If there is one historical feat that most symbolizes the hopes, aspirations, and accomplishments of both Dr. Martin Luther King, Jr., and the American civil rights movement, it was his "I Have a Dream" speech given on the steps of the Lincoln Memorial in Washington, D.C.
In those brief 17 minutes, Dr. King pushed America forward to a new era of tolerance and adherence to U.S. constitutional mandates on personal freedom and egalitarianism in calling for racial equality and an end to institutionalized discrimination still pervasive, even in the nation's capital where King spoke, a century after the Civil War.
Last week, President Obama had his own "Dream" moment when he issued an executive order (which is officially being called an "immigration directive") forbidding the deportation of an estimated 800,000 minors brought to this country illegally by their parents. These are roughly the same people targeted by the DREAM Act first proposed in 2001 by Republican Sen. Orrin Hatch and Democratic Sen. Dick Durban.
The executive order issued by the president does not grant citizenship, or even a means to gain U.S. citizenship. Instead, it allows these children to stop looking over their shoulders for federal agents and to legally work and attend school in this country like other foreigners with work authorizations.
While not specifically defined as a constitutional power, presidents issue executive orders as part of their authority declared in Article II, the "Executive Power" section of the U.S. Constitution to carry out the federal government's conduct of policy and procedure and enforce the Constitution and federal laws.
Throughout U.S. history, presidents have pushed the discretionary envelope and used executive orders to unilaterally take actions -- and bypass Congress and its role in creating laws -- in order to address controversial human rights issues of their time.
For example, Harry Truman desegregated the armed forces; Dwight Eisenhower ordered the desegregation of schools in the Deep South, and Bill Clinton ordered the bombing of Kosovo -- all unilateral human rights measures that would have never passed in a divided Congress.
Some criticized Obama's executive order as overreaching, saying he unilaterally wrote a new immigration law. Others called it opportunist political pandering to Hispanic Americans who hold the key in swing states like Florida and Arizona.
Yet, the GOP was very subdued in its response. While a group of 20 GOP senators lead by Iowa's Chuck Grassley sent a letter to the president questioning his legal authority to issue the order, for the most part, the silence was deafening -- and reaffirmed the action.
Instead of outright stating that Obama was wrong, Mitt Romney deferred questions about Obama's actions, stating that securing the border was the first priority and that that the plight of DREAM kids would be considered as part of an overall review of immigration policy if he is elected.
In fact, Republican Sen. Marco Rubio, with the support of some of his colleagues, was in the process of presenting yet another version of the DREAM act when Obama issued the order.
The various versions of the proposed DREAM acts did not pass Congress not because both sides of the aisle believed that these kids should be deported to countries. Instead, it was because dogmatic members of Congress played them like pawns in playing to extremist bases.
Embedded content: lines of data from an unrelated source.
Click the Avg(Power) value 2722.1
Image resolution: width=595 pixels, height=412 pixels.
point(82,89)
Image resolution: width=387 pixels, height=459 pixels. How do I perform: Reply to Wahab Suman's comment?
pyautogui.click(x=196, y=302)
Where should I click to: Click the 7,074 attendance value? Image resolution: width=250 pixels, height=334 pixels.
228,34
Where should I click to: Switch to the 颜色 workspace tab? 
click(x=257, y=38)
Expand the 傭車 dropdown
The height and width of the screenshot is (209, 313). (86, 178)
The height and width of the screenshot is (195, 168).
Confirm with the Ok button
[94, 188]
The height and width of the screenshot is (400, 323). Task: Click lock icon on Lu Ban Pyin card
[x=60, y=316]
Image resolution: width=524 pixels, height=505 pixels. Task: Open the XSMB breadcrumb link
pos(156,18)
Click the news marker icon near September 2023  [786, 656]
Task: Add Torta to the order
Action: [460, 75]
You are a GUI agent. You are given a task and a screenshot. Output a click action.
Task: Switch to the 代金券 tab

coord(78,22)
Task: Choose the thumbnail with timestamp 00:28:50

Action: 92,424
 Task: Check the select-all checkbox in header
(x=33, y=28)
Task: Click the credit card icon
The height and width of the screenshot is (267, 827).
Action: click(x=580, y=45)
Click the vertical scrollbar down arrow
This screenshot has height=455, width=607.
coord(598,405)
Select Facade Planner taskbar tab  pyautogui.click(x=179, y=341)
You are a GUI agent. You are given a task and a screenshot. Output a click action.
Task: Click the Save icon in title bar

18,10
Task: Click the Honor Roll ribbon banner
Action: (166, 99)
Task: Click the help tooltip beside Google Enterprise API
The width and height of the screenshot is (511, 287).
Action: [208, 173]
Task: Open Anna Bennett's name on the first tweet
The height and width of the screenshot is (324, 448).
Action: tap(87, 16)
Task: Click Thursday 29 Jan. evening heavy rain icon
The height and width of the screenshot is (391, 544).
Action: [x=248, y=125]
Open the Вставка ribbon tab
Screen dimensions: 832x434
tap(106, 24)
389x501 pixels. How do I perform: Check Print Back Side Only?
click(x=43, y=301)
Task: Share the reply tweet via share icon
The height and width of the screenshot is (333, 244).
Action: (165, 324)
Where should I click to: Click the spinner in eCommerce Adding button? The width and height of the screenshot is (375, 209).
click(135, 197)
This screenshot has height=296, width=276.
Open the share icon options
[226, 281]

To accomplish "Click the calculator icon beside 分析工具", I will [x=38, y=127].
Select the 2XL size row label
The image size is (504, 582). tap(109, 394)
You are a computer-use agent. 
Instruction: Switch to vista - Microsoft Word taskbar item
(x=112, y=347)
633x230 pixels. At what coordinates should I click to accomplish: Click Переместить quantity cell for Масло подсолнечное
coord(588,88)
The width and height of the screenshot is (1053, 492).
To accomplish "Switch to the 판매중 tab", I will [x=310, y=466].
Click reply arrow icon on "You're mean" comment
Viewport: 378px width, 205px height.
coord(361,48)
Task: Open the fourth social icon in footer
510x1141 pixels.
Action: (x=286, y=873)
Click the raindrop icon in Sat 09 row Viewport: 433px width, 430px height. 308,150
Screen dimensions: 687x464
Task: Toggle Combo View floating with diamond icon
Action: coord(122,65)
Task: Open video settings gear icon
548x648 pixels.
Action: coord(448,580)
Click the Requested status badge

The truth is almost all in Washington, and Americans in general, realize these kids were going nowhere, that it would have been impossible to deport hundreds of thousands of them, and that such actions would have been inhuman and indecent.
Obama's DREAM executive order, like the historic ones issued by Truman and Eisenhower, will prove to be an important turning point in U.S. history in promoting true and honest action to resolve the significant social and economic problems surrounding the broken immigration system that Congress has failed to fix.
And like Dr. King's "I have a dream" speech, the DREAM executive order will go down in history as another monumental moment highlighting the endorsement of decency and American values in resolving the plight of those who lack true human rights protections in our American society.